Bir de şöyle diyenler var: Allahu Teala buyuruyor ki: “Kullarım sana beni sorduklarında bilsinler ki ben yakınım, bana dua ettiğinde duacının duasına karşılık veririm” buyuruyor, başka bir ayette: “şah damarından daha yakınım” buyuruyor. O halde dua ederken başkasını araya katmaya ne gerek var diyorlar.

Bu ikisi de çok alakasız. Çünkü Allahu Teala’dan birinin hürmetine istemek farklı bir şey, Allah’ın yakın olması, işitmesi, icabet etmesi farklı bir şey. Biri duanın şekliyle alakalı, diğeri Allah’ın kulunu işitmesi ve kuluna olan yakınlığı ile alakalı. O zaman şunu sorabilirsin: Allah bize o kadar yakınsa neden başka birinin hürmetine dua edeyim?

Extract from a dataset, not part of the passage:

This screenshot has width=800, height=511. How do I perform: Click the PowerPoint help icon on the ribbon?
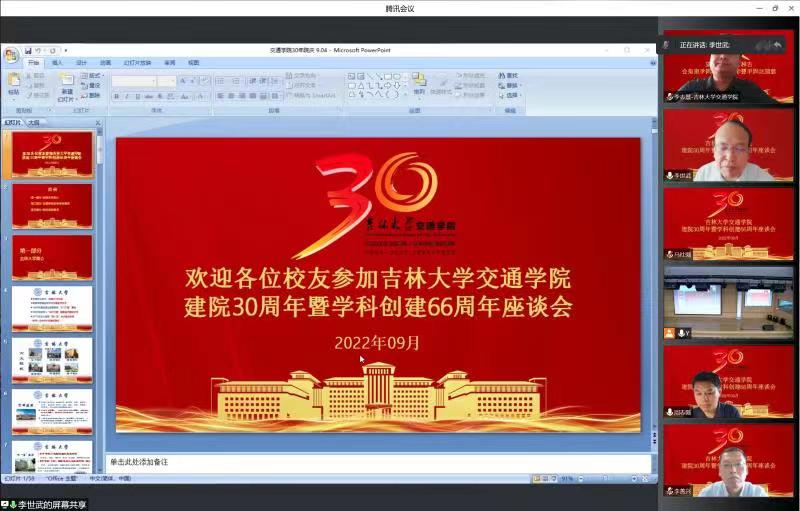652,62
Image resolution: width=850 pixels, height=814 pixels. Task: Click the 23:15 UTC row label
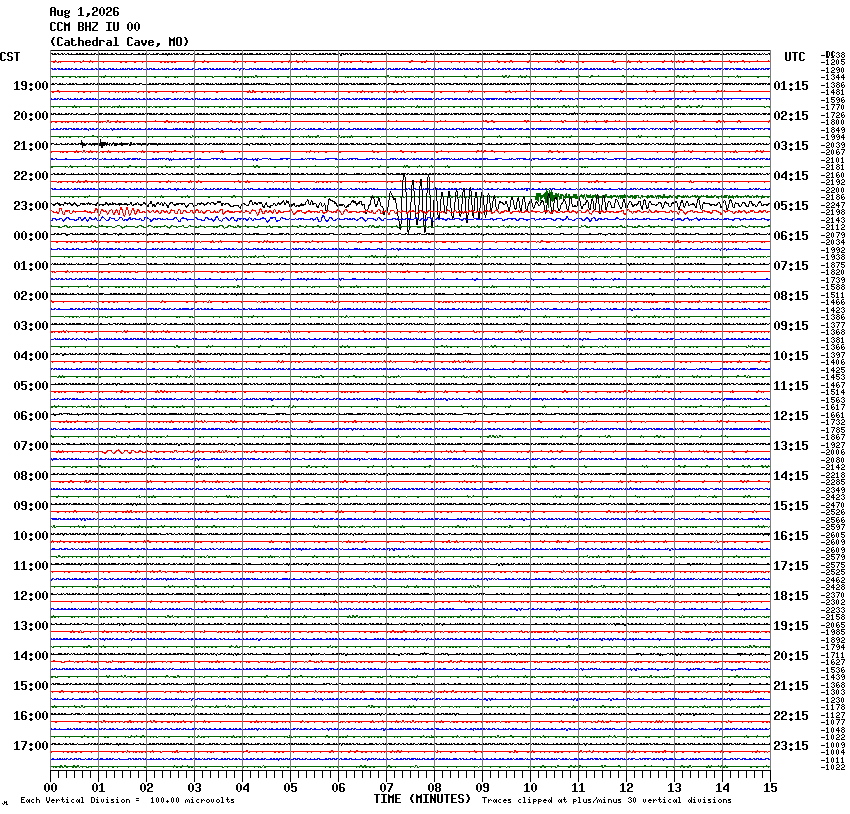[x=791, y=746]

Allah’ın sana yakın olması senin halini bilmesi, başka ayetlerde de geçtiği üzere düşündüğünü ve ne düşüneceğini, kalbinden geçeni, gizlini aşikarını bilmesi, duanı işitmesidir. Allahu Teala kuluna bu derece yakındır peki kul Allah’a yakınlıkta nerede?

Mesela Enfal suresi 2. Ayette geçtiği üzere Allah’ın ayetleri okunurken kalbin titriyor mu, ürperiyor musun? Ra’d suresi 27. Ayette geçtiği üzere kalbin itmi’nana mı kavuştu? Fecr 27. Ayetteki gibi nefsin mutmain mi oldu? Razı olan ve olunan makamı kavuştun? Yok… Daha 4 rekat namaz kılarken kaç rekat kıldım diye şaşırıyorsun, Allah’ın huzurundan başka her yerdesin ve selam verirken namazda olduğunu hatırlıyorsun. Dolayısıyla Allah’ın kuluna yakın olması kulun Allah’a yakınlığını ifade etmiyor.

PEKİ TEVESSÜL HÜRMETİNE İSTEMEK NEDİR?
   Dua ederken, Allah katında değeri olduğuna inandığın salih kullar, acizler, ihtiyarlar, sabiler, hayvanlar hürmetine istemek, duanın kabulü için bunları vesile kılmaktır.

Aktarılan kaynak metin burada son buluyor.